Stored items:
________________________
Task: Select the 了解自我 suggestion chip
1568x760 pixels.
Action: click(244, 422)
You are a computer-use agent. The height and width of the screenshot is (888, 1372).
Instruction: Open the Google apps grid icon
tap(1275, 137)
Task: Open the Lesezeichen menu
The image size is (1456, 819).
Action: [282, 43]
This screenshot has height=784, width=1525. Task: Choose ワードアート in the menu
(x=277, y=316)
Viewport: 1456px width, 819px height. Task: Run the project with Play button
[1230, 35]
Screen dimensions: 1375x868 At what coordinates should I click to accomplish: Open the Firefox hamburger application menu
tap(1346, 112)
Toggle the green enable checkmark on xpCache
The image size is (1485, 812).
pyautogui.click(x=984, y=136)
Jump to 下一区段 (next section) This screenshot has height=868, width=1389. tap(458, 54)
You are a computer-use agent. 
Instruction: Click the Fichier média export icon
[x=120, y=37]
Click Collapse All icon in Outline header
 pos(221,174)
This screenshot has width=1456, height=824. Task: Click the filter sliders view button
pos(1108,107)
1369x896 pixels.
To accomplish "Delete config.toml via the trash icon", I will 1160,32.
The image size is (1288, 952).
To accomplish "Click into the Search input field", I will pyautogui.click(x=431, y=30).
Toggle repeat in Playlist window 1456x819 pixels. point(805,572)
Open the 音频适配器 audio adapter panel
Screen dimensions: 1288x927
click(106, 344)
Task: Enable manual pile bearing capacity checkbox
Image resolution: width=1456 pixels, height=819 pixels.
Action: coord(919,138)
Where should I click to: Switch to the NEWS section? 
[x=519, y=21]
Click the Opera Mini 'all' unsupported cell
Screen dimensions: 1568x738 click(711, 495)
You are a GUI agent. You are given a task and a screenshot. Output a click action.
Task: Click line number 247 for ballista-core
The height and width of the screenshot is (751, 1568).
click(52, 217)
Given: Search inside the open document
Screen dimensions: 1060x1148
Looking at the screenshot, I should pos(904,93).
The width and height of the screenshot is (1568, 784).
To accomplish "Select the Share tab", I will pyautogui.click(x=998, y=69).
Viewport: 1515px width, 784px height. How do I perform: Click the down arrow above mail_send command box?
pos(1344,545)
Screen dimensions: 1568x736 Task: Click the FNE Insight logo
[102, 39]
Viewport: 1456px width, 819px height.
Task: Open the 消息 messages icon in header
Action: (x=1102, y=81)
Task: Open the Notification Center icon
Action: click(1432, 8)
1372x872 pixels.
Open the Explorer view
________________________
**Action item**.
Copy every record once more, exactly as given.

**Task output**.
Task: Select the 了解自我 suggestion chip
1568x760 pixels.
Action: click(244, 422)
You are a computer-use agent. The height and width of the screenshot is (888, 1372).
Instruction: Open the Google apps grid icon
tap(1275, 137)
Task: Open the Lesezeichen menu
The image size is (1456, 819).
Action: [282, 43]
This screenshot has height=784, width=1525. Task: Choose ワードアート in the menu
(x=277, y=316)
Viewport: 1456px width, 819px height. Task: Run the project with Play button
[1230, 35]
Screen dimensions: 1375x868 At what coordinates should I click to accomplish: Open the Firefox hamburger application menu
tap(1346, 112)
Toggle the green enable checkmark on xpCache
The image size is (1485, 812).
pyautogui.click(x=984, y=136)
Jump to 下一区段 (next section) This screenshot has height=868, width=1389. tap(458, 54)
You are a computer-use agent. 
Instruction: Click the Fichier média export icon
[x=120, y=37]
Click Collapse All icon in Outline header
 pos(221,174)
This screenshot has width=1456, height=824. Task: Click the filter sliders view button
pos(1108,107)
1369x896 pixels.
To accomplish "Delete config.toml via the trash icon", I will 1160,32.
The image size is (1288, 952).
To accomplish "Click into the Search input field", I will pyautogui.click(x=431, y=30).
Toggle repeat in Playlist window 1456x819 pixels. point(805,572)
Open the 音频适配器 audio adapter panel
Screen dimensions: 1288x927
click(106, 344)
Task: Enable manual pile bearing capacity checkbox
Image resolution: width=1456 pixels, height=819 pixels.
Action: coord(919,138)
Where should I click to: Switch to the NEWS section? 
[x=519, y=21]
Click the Opera Mini 'all' unsupported cell
Screen dimensions: 1568x738 click(711, 495)
You are a GUI agent. You are given a task and a screenshot. Output a click action.
Task: Click line number 247 for ballista-core
The height and width of the screenshot is (751, 1568).
click(52, 217)
Given: Search inside the open document
Screen dimensions: 1060x1148
Looking at the screenshot, I should pos(904,93).
The width and height of the screenshot is (1568, 784).
To accomplish "Select the Share tab", I will pyautogui.click(x=998, y=69).
Viewport: 1515px width, 784px height. How do I perform: Click the down arrow above mail_send command box?
pos(1344,545)
Screen dimensions: 1568x736 Task: Click the FNE Insight logo
[102, 39]
Viewport: 1456px width, 819px height.
Task: Open the 消息 messages icon in header
Action: (x=1102, y=81)
Task: Open the Notification Center icon
Action: click(1432, 8)
1372x872 pixels.
Open the Explorer view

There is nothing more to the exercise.